Stagione teatrale 2013/14 – Teatro Franco Parenti, 17 novembre-Regia di Valerio Binasco.
a cura di Teresa Guadagno
Nella trasmissione “ Attori e divi italiani”, su Rai Premium, condotta da Tiberio Timperi, è stato intervistato l’attore Alessio Boni che ripercorrendo le tappe della sua carriera, cita l’opera teatrale “ Il Visitatore” rappresentata in coppia con Haber in vari teatri italiani ( tra le altre versioni ricordo quelle con Turi Ferro &Kim Rossi Stuart, quella della Compagnie Theatrale du CPF).
I l Visitatore è il testo di un importante spettacolo teatrale del drammaturgo e scrittore belga Eric-Emmanuel Schmitt, tradotto e rappresentato in 15 lingue e in oltre 25 paesi. Il protagonista di questa pièce è Sigmund Freud (Alessandro Haber). Siamo nell’aprile del 1938, in pieno clima di leggi razziali, gli ebrei vengono perseguitati ovunque. L’Austria è stata da poco annessa di forza al Terzo Reich. Vienna è occupata dai nazisti. Nello studio, in Bergstrass 19, Freud attende affranto notizie della figlia Anna (Nicoletta Robello Bracciforti) che dopo l’ennesima irruzione da parte dei nazisti nella sua casa viene arrestata da un ufficiale della Gestapo (Francesco Bonomo). Freud si rifiuta di lasciare la città, ma poi si vede costretto a firmare un documento in favore dei tedeschi.
In questa solitudine angosciosa, il padre della psicoanalisi stanco, sofferente, invecchiato, riceve nella notte la visita di uno sconosciuto ( Alessio Boni) entrato dalla finestra. Un uomo che sembra un povero e insieme un pazzo. Ma dietro quella presenza si nasconde ben altro. Il grande indagatore dell’inconscio è insieme incuriosito e infastidito: può essere una illusione della sua mente? Un malato? Ma chi è quello scocciatore ? Cosa vuole? Fin dai primi scambi di battute Freud si rende conto di trovarsi di fronte nientemeno che Dio. La discussione che si svolge tra i due è ciò che di più commovente, brillante e ironico si possa immaginare: il testo teatrale offre spunti di pensiero su temi importanti, quali la religione e il senso della vita.
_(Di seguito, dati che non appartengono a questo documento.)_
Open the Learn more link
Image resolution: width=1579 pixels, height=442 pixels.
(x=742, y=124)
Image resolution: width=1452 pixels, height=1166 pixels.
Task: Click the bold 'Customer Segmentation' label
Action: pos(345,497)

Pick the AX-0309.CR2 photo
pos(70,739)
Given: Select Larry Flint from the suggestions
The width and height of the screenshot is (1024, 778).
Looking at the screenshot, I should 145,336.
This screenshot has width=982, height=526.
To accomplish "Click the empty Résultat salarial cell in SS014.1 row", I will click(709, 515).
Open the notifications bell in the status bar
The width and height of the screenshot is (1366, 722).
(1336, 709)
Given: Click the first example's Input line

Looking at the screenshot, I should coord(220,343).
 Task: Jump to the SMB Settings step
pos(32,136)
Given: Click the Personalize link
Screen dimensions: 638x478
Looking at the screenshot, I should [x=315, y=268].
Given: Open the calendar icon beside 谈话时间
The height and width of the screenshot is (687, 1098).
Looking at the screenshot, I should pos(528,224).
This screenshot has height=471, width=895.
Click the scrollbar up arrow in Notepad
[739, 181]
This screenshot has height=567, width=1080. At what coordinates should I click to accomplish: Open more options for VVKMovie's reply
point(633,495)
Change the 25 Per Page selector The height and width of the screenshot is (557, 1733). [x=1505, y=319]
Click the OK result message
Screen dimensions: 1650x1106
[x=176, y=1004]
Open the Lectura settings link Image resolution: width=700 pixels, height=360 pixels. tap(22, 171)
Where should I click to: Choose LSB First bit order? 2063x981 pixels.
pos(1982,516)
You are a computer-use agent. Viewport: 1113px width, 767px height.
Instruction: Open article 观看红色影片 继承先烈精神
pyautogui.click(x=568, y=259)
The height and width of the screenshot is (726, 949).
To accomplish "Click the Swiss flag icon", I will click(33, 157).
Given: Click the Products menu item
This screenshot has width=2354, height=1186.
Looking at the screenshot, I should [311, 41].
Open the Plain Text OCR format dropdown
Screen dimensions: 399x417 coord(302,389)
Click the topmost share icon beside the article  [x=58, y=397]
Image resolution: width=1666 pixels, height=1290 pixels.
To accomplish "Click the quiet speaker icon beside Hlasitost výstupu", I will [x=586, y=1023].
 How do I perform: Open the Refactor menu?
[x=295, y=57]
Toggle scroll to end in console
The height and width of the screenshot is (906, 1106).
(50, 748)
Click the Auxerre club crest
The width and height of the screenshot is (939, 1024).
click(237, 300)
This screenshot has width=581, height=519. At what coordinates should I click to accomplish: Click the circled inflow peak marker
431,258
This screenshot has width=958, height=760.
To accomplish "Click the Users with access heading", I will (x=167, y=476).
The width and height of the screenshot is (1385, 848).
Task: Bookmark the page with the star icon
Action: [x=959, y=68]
Dubbi, riflessioni, ricerca di se stessi: è la tensione dialettica in cui lo spettatore è trasportato dagli attori capaci di “entrare, sprofondare” nei loro personaggi che evitano le insidie della retorica e donano forza alla parola. E’ un continuo approfondimento: ora nell’uno si nascondono i dubbi di sempre sulla fede, ora nell’altro si scardinano le certezze di chi non si chiede mai il perché. Insomma in questo dialogo serrato Freud ripercorre le sue teorie e difende il suo ateismo mentre lo sconosciuto tenta di giustificare l’esistenza di Dio. La finestra simboleggia lo sguardo di entrambi che però guardano nella stessa direzione, la pazzia del mondo, la malattia dell’uomo. Nella fiducia del dialogo e della parola, anziché nella incomunicabilità o nella contrapposizione dualistica, data dalla onnipotenza dell’uno e dalla genialità dell’altro, l’unico atto della pièce mostra che quando gli uomini si incontrano e si parlano possono forse cambiare il mondo attraverso un processo di umanizzazione.